Auf der Tagesordnung steht jetzt die Ausarbeitung des Programmdokuments. Das Manifest der neuen Internationalen muss ein allgemeines Bild geben von der heutigen kapitalistischen Welt (sowie von der Sowjetunion), ihren wirtschaftlichen, politischen und internationalen Verhältnissen. Alle Erschütterungen unserer Epoche (Kriege, Krisen, Anfälle faschistischer Barbarei) müssen erklärt werden als Ergebnis des Ausbleibens der proletarischen Revolution. Die Verantwortung für dies Ausbleiben muss der Zweiten und Dritten Internationale zur Last gelegt werden. Das Hauptkapitel des Manifests muss der Darstellung des Verfalls beider Internationalen gewidmet sein. Schlussfolgerung: die Sache der proletarischen Revolution wie die Sache der Rettung der UdSSR erfordert die Schaffung einer neuen Internationale. Die Schlusskapitel müssen das Kampfprogramm der neuen Internationalen umreißen.

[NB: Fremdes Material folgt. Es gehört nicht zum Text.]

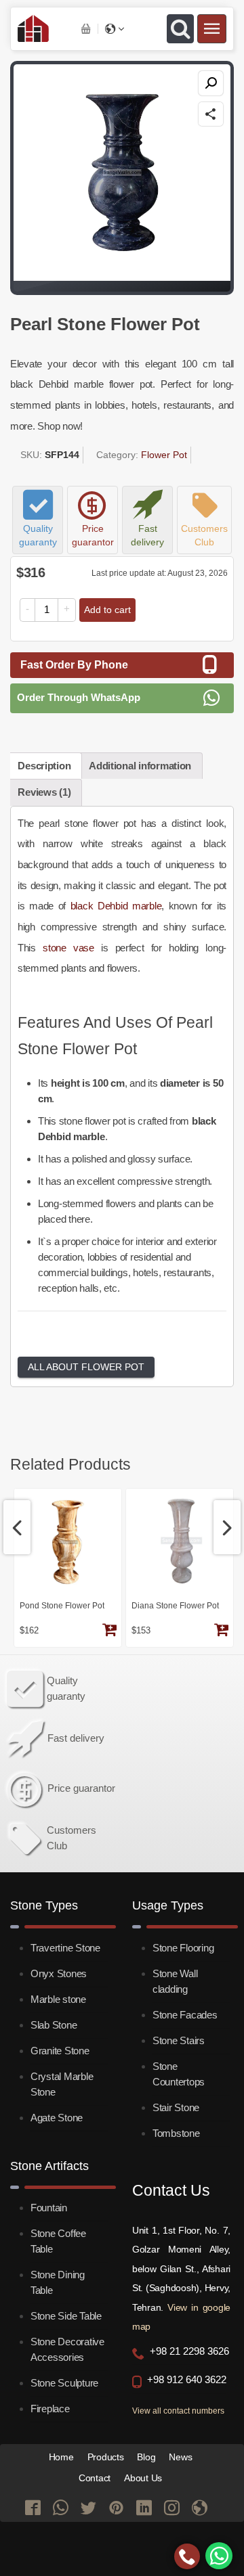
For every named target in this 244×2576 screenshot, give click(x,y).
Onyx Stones (58, 1973)
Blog (146, 2457)
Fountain (48, 2207)
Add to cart (107, 609)
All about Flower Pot (86, 1366)
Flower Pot (164, 455)
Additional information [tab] (140, 765)
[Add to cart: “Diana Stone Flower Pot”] (221, 1631)
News (180, 2457)
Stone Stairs (178, 2040)
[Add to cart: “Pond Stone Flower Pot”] (109, 1631)
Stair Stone (175, 2107)
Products (105, 2457)
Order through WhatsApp (78, 697)
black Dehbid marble (116, 905)
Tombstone (176, 2133)
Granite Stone (59, 2050)
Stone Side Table (66, 2316)
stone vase (68, 947)
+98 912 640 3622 (186, 2379)
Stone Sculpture (64, 2383)
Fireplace (50, 2408)
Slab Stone (53, 2025)
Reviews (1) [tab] (44, 792)
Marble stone (58, 1999)
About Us (143, 2478)
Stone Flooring (183, 1947)
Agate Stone (56, 2117)
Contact (94, 2478)
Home (61, 2457)
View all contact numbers (178, 2411)
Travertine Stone (65, 1947)
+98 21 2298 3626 (189, 2351)
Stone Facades (185, 2014)
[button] (211, 83)
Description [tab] (44, 765)
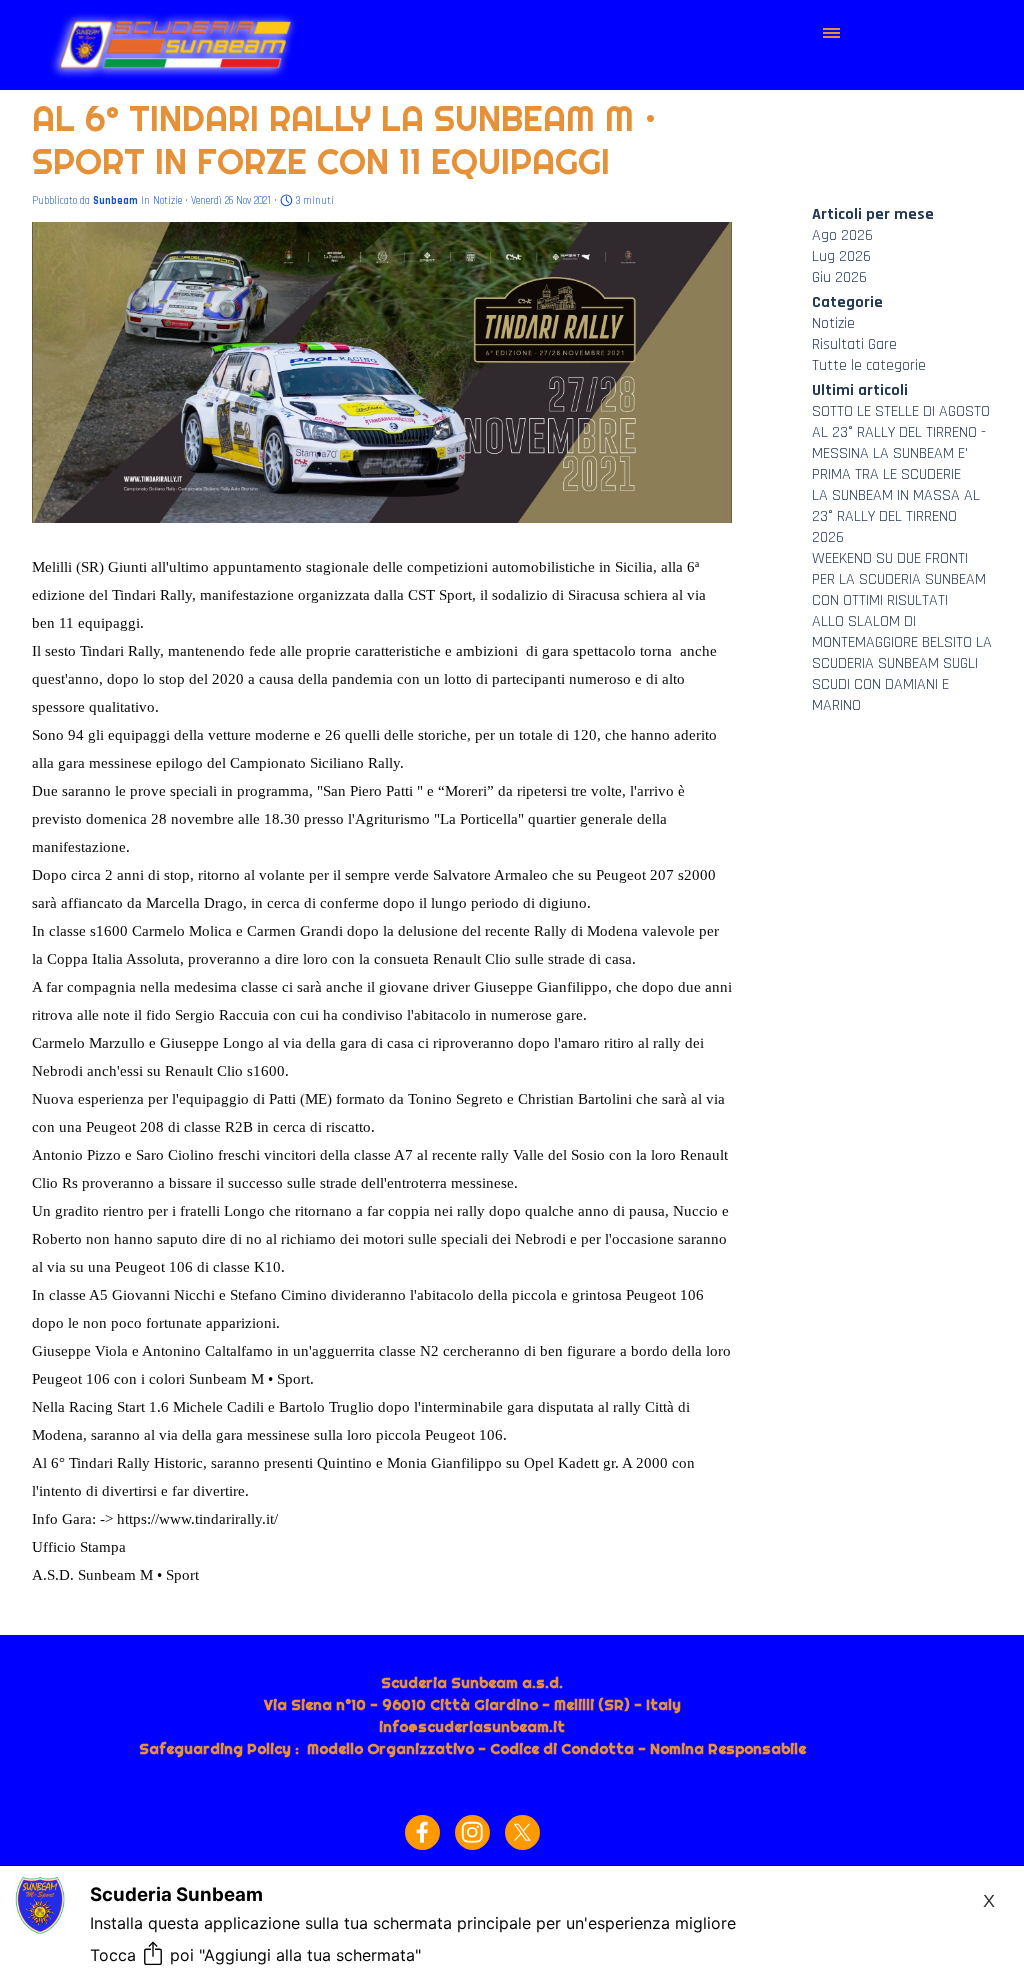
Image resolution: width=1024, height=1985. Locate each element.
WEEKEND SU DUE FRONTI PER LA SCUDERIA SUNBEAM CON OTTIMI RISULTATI (899, 579)
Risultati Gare (854, 344)
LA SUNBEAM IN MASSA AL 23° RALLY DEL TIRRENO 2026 (896, 516)
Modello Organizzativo (390, 1749)
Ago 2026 (842, 235)
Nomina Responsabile (728, 1749)
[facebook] (422, 1832)
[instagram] (472, 1832)
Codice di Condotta (562, 1749)
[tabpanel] (472, 1727)
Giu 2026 (839, 277)
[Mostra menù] (831, 33)
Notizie (833, 323)
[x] (522, 1832)
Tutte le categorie (869, 365)
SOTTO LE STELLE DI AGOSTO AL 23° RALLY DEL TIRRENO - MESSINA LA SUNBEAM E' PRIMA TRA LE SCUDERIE (901, 443)
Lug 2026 (841, 256)
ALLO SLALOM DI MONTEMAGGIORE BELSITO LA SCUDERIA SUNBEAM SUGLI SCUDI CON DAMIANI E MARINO (902, 663)
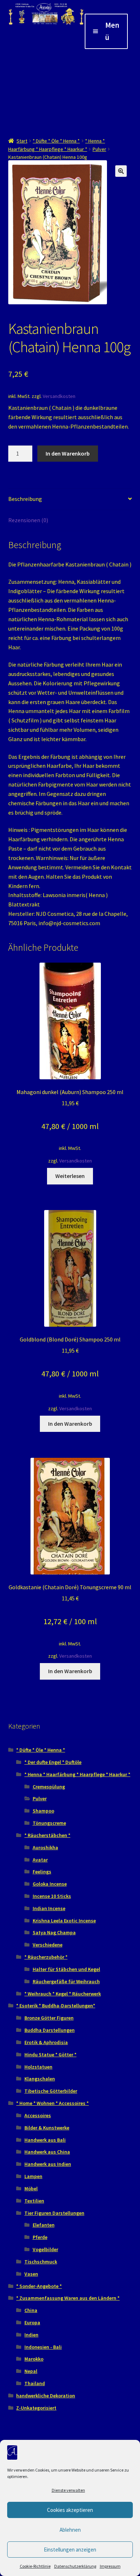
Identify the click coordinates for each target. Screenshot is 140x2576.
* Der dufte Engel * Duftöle (52, 1762)
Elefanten (44, 2225)
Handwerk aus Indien (47, 2164)
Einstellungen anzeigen (70, 2549)
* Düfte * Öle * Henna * (56, 141)
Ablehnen (70, 2529)
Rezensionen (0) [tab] (28, 520)
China (30, 2310)
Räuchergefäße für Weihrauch (66, 1981)
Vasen (31, 2274)
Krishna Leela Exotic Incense (64, 1920)
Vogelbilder (45, 2249)
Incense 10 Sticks (52, 1896)
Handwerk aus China (47, 2152)
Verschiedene (47, 1944)
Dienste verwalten (68, 2490)
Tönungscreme (49, 1823)
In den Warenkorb (68, 453)
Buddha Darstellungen (49, 2030)
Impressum (110, 2566)
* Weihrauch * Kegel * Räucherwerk (62, 1993)
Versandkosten (59, 396)
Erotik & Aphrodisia (46, 2042)
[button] (121, 171)
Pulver (99, 149)
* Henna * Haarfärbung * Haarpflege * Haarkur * (77, 1774)
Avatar (40, 1859)
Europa (32, 2322)
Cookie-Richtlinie (35, 2566)
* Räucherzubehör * (45, 1957)
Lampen (33, 2176)
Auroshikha (45, 1847)
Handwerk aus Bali (45, 2140)
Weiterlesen (70, 1175)
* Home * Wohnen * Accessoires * (52, 2103)
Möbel (31, 2188)
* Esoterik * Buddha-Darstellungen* (55, 2005)
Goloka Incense (50, 1884)
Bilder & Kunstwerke (46, 2127)
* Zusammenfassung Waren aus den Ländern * (68, 2298)
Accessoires (37, 2115)
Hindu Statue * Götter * (50, 2054)
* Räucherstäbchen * (47, 1835)
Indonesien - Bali (43, 2347)
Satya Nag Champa (54, 1932)
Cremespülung (49, 1786)
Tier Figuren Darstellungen (54, 2213)
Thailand (34, 2383)
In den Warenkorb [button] (70, 1423)
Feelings (42, 1871)
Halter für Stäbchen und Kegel (66, 1969)
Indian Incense (49, 1908)
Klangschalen (39, 2078)
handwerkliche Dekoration (45, 2395)
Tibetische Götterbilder (50, 2091)
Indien (31, 2334)
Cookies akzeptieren (70, 2509)
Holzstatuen (38, 2067)
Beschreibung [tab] (25, 498)
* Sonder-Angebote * (39, 2286)
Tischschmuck (40, 2261)
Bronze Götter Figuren (49, 2018)
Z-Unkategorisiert (36, 2408)
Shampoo (43, 1810)
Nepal (30, 2371)
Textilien (34, 2201)
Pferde (40, 2237)
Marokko (33, 2359)
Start (22, 141)
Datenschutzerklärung (75, 2566)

Die Ausarbeitung so eines Dokuments ist die Aufgabe der kommenden zwei, drei Monate. Gebührend gelöst werden kann diese verantwortungsvolle Aufgabe nur auf kollektivem Wege. Nötig ist, dass alle Sektionen der Linken Opposition, vor allem in Gestalt ihrer Führung, aussprechen, welche Ideen, Prinzipien, Losungen, Forderungen sie für notwendig erachten, in das Manifest aufgenommen zu werden. Handelt es sich um ein Dokument internationalen Charakters, so müssen darin doch auch die wichtigsten nationalen Aufgaben zur Darstellung gelangen. Äußerst erwünscht ist die Zusendung verschiedenartiger politischer Dokumente und überhaupt handschriftlichen wie gedruckten Materials, das bei der Ausarbeitung dieser oder jener Teile des Manifests von Nutzen sein könnte.

Die Sektionen der Linken Opposition richten natürlich alle ihre Kraft darauf, die Vierererklärung so weit wie möglich zu verbreiten und zu popularisieren. Zehntausende, Hunderttausende revolutionäre Arbeiter werden erleichtert aufatmen, wenn sie erfahren, dass es einen Ausweg aus der politischen Sackgasse gibt. Man muss das Eisen schmieden, solange es heiß ist!